1. Anger isn't Strength

Strength is being strong in your convictions.  People of true strength don't generally get this angry or defensive when prodded because they don't have to.  If someone came into this room right now, pushed me and yelled "your name isn't Katie you liar, IT'S JILL!!!"........do you think you would see me get angry? Would you be angry? Would any of us be interested in spending our precious Friday class time proving to this angry, physically aggressive instigator that my name is Katie? Of course not.  

We know who we are here.  When you know who you are, you don't get knocked off your rocker by someone else's anger.

That covers other people's anger, now let's talk about our own. If you've never found yourself furiously angry with someone for challenging your beliefs, you will.  This is normal, but acting on that anger is serving your ego, not your cause.  Acting out of anger will likely to cause you to lie, devalue yourself and others, and makes the WORST possible case for your worldview.  

What if one of the women in this video was me.  Would you be proud of me even if you agreed with my underlying beliefs? No way.  Actions speak louder than words and actions or tweets made in anger live on the internet FOREVER. #reallifeconsequences

2. Know the source

Hate isn't in America or in Charlottesville, it's in people's hearts.  It is too difficult at times for individuals who don't feel loved to act lovingly. We run into this all the time at school with bullying.  Although I believe there is a real element of evil that can manifest itself in individuals, most hate is just hurt.  Hurt people hurt people.

We all know the right thing to do when we encounter a hurting, angry person is to "take the high road" and love them but it's very important to first ask ourselves if we are capable of doing that. Even if you want to reach out to this hurt person in love, more often than not you may find yourself unable to do that because:

  • Their actions hurt your feelings too much
  • You are too angry to talk to them without an ego
  • You think they deserve the response they are getting for their behaviors

If thats how you feel then you aren't ready to do something positive with your beliefs and thats ok.  You'll get stronger as you learn and experience more.  As you get stronger you'll change your mind about what constitutes belief, strength, and fighting.  

The good fight won't look like this video.  It also won't garner you any attention because that's not the culture we live in.  Fight anyway, in your way, in your time, and don't beat yourself up over the times that you weren't ready. 

3. Find a Third Option

Social issues, whether global or personal within your group of friends, are always going to try to back you into a "with us" or "against us" stance.  This mindset is a lie and a convincing one.  Thinking this way is the path of least resistance but it also dooms a conversation before it starts and it can put you in a box you don't want to be in.

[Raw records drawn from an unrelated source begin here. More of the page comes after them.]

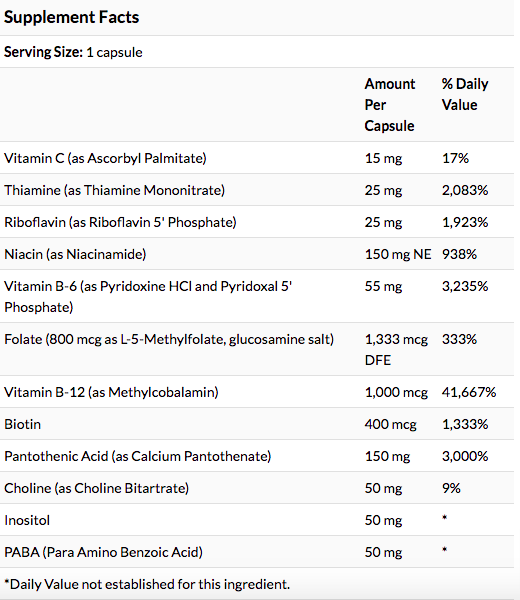Select the Serving Size 1 capsule text
This screenshot has width=520, height=600.
coord(73,52)
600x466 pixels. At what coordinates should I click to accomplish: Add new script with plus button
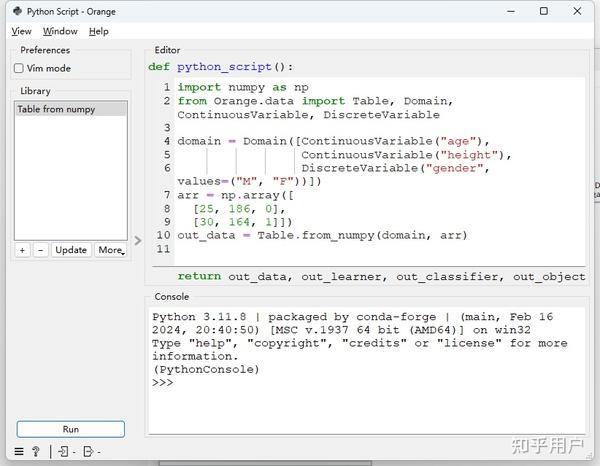click(x=22, y=250)
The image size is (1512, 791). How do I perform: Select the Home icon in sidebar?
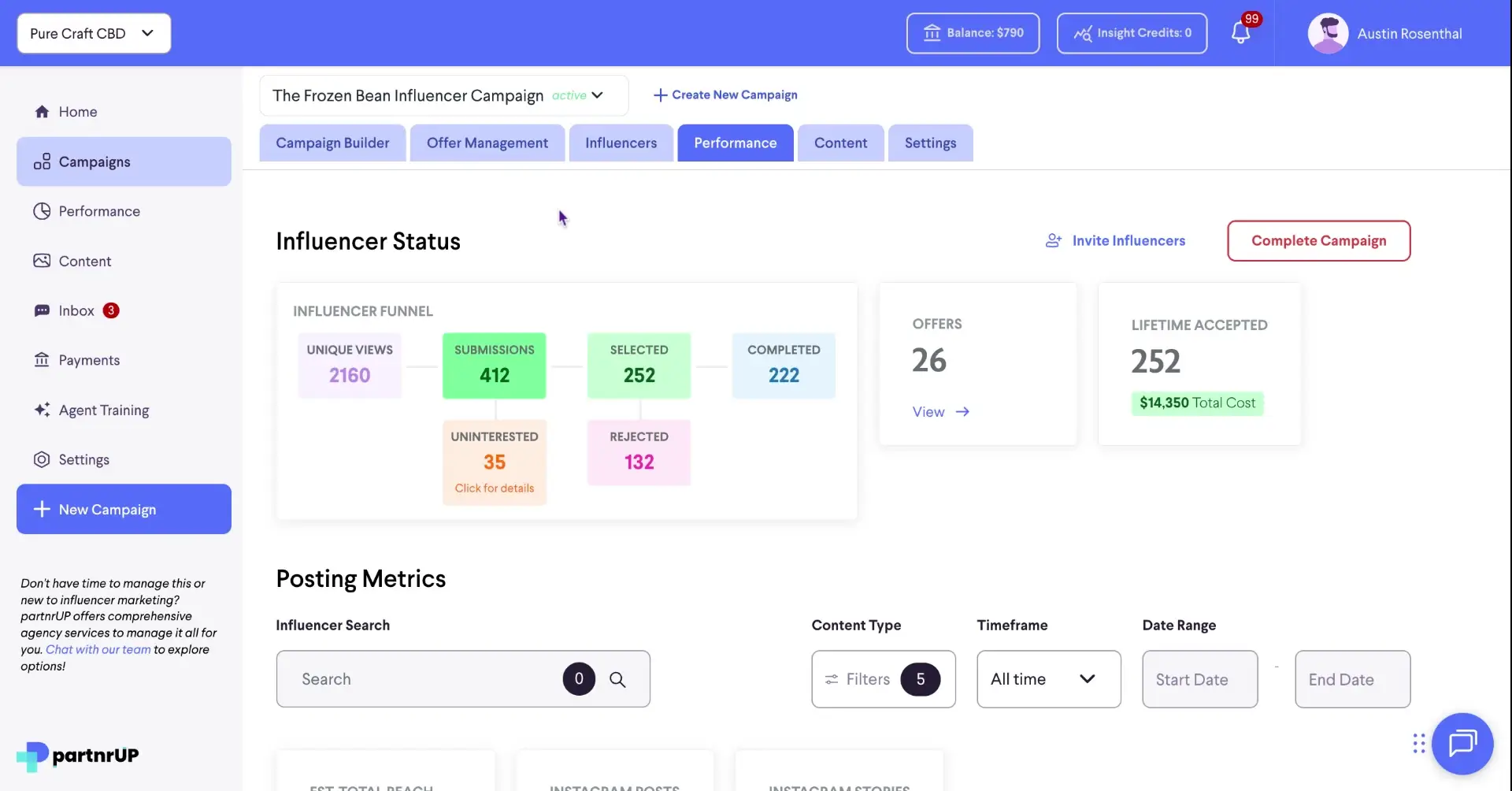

We see this in the actions of the protestors and the counter protestors.  Their words say "we matter".....but what both sides are hearing is "we matter....you don't". We're right (and righteous), you aren't.  Our anger is justified, yours isn't.  The word "winning" was thrown around in other videos as in "we will win and you will lose". It doesn't take us long to realize that no one won.

Too many people planned on showing up angry and leaving angrier.  The women in this video are so deep into their own anger that even witnessing a death doesn't shake them out of it.

When you feel as if you're being forced to represent one side or the other, take the third option and represent yourself.  Make a different choice, bring a new voice, and tell people what you're for instead of what you're against.

I love, Love, LOVE you minions.

***Disclaimer*** I realize that there are plenty of videos on youtube of real conversations that were non violent and of people who dropped everything to help. We are watching and talking about these videos too, however these are not the videos getting the most views. Our kids are seeing the lowest common denominator pop up in their feed and not neccissarily doing further investingation into the issues.  When we search Charlottesville, this is the first thing we're seeing.